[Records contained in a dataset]

========================================

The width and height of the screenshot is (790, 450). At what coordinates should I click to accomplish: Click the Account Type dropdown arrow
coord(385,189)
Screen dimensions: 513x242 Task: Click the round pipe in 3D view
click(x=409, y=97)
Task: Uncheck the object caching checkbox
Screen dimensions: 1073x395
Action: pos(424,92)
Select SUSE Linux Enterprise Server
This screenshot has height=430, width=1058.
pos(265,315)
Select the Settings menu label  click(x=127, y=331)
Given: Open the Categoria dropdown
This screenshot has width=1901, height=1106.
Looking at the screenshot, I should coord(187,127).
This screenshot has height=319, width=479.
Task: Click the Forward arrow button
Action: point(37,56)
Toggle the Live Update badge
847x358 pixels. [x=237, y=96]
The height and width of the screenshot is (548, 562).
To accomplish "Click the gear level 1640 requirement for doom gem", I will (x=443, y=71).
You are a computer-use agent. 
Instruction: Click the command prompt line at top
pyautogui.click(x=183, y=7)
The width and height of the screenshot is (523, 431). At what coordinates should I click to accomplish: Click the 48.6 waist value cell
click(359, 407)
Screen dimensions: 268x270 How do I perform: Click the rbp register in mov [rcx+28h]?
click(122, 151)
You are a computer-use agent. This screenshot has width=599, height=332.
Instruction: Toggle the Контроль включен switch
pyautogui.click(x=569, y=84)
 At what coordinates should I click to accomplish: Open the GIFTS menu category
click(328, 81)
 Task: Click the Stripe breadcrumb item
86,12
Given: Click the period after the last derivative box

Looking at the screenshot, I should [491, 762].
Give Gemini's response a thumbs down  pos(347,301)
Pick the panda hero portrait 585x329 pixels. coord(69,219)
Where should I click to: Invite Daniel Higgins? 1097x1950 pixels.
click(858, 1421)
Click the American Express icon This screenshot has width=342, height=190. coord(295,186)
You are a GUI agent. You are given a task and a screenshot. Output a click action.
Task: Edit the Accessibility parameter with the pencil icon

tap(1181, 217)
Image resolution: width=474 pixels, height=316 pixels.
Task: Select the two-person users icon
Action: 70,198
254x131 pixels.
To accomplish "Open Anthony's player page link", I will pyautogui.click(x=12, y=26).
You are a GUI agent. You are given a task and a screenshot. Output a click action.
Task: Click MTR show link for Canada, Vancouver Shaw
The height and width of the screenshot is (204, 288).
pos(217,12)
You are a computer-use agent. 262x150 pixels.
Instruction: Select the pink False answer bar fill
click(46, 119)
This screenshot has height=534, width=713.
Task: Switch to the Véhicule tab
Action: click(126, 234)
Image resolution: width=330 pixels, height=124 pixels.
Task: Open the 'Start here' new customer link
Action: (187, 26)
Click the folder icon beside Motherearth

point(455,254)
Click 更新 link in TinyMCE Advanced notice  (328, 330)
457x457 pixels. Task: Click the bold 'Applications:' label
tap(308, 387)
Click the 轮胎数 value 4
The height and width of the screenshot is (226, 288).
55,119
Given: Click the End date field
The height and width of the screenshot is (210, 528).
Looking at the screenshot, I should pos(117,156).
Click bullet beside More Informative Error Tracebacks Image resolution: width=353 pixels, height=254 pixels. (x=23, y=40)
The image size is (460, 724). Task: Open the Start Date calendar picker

========================================

Would you write out each entry precisely as it is given?

▶ _Solution for this exercise_
The width and height of the screenshot is (790, 450). At what coordinates should I click to accomplish: Click the Account Type dropdown arrow
coord(385,189)
Screen dimensions: 513x242 Task: Click the round pipe in 3D view
click(x=409, y=97)
Task: Uncheck the object caching checkbox
Screen dimensions: 1073x395
Action: pos(424,92)
Select SUSE Linux Enterprise Server
This screenshot has height=430, width=1058.
pos(265,315)
Select the Settings menu label  click(x=127, y=331)
Given: Open the Categoria dropdown
This screenshot has width=1901, height=1106.
Looking at the screenshot, I should coord(187,127).
This screenshot has height=319, width=479.
Task: Click the Forward arrow button
Action: point(37,56)
Toggle the Live Update badge
847x358 pixels. [x=237, y=96]
The height and width of the screenshot is (548, 562).
To accomplish "Click the gear level 1640 requirement for doom gem", I will (x=443, y=71).
You are a computer-use agent. 
Instruction: Click the command prompt line at top
pyautogui.click(x=183, y=7)
The width and height of the screenshot is (523, 431). At what coordinates should I click to accomplish: Click the 48.6 waist value cell
click(359, 407)
Screen dimensions: 268x270 How do I perform: Click the rbp register in mov [rcx+28h]?
click(122, 151)
You are a computer-use agent. This screenshot has width=599, height=332.
Instruction: Toggle the Контроль включен switch
pyautogui.click(x=569, y=84)
 At what coordinates should I click to accomplish: Open the GIFTS menu category
click(328, 81)
 Task: Click the Stripe breadcrumb item
86,12
Given: Click the period after the last derivative box

Looking at the screenshot, I should [491, 762].
Give Gemini's response a thumbs down  pos(347,301)
Pick the panda hero portrait 585x329 pixels. coord(69,219)
Where should I click to: Invite Daniel Higgins? 1097x1950 pixels.
click(858, 1421)
Click the American Express icon This screenshot has width=342, height=190. coord(295,186)
You are a GUI agent. You are given a task and a screenshot. Output a click action.
Task: Edit the Accessibility parameter with the pencil icon

tap(1181, 217)
Image resolution: width=474 pixels, height=316 pixels.
Task: Select the two-person users icon
Action: 70,198
254x131 pixels.
To accomplish "Open Anthony's player page link", I will pyautogui.click(x=12, y=26).
You are a GUI agent. You are given a task and a screenshot. Output a click action.
Task: Click MTR show link for Canada, Vancouver Shaw
The height and width of the screenshot is (204, 288).
pos(217,12)
You are a computer-use agent. 262x150 pixels.
Instruction: Select the pink False answer bar fill
click(46, 119)
This screenshot has height=534, width=713.
Task: Switch to the Véhicule tab
Action: click(126, 234)
Image resolution: width=330 pixels, height=124 pixels.
Task: Open the 'Start here' new customer link
Action: (187, 26)
Click the folder icon beside Motherearth

point(455,254)
Click 更新 link in TinyMCE Advanced notice  (328, 330)
457x457 pixels. Task: Click the bold 'Applications:' label
tap(308, 387)
Click the 轮胎数 value 4
The height and width of the screenshot is (226, 288).
55,119
Given: Click the End date field
The height and width of the screenshot is (210, 528).
Looking at the screenshot, I should pos(117,156).
Click bullet beside More Informative Error Tracebacks Image resolution: width=353 pixels, height=254 pixels. (x=23, y=40)
The image size is (460, 724). Task: Open the Start Date calendar picker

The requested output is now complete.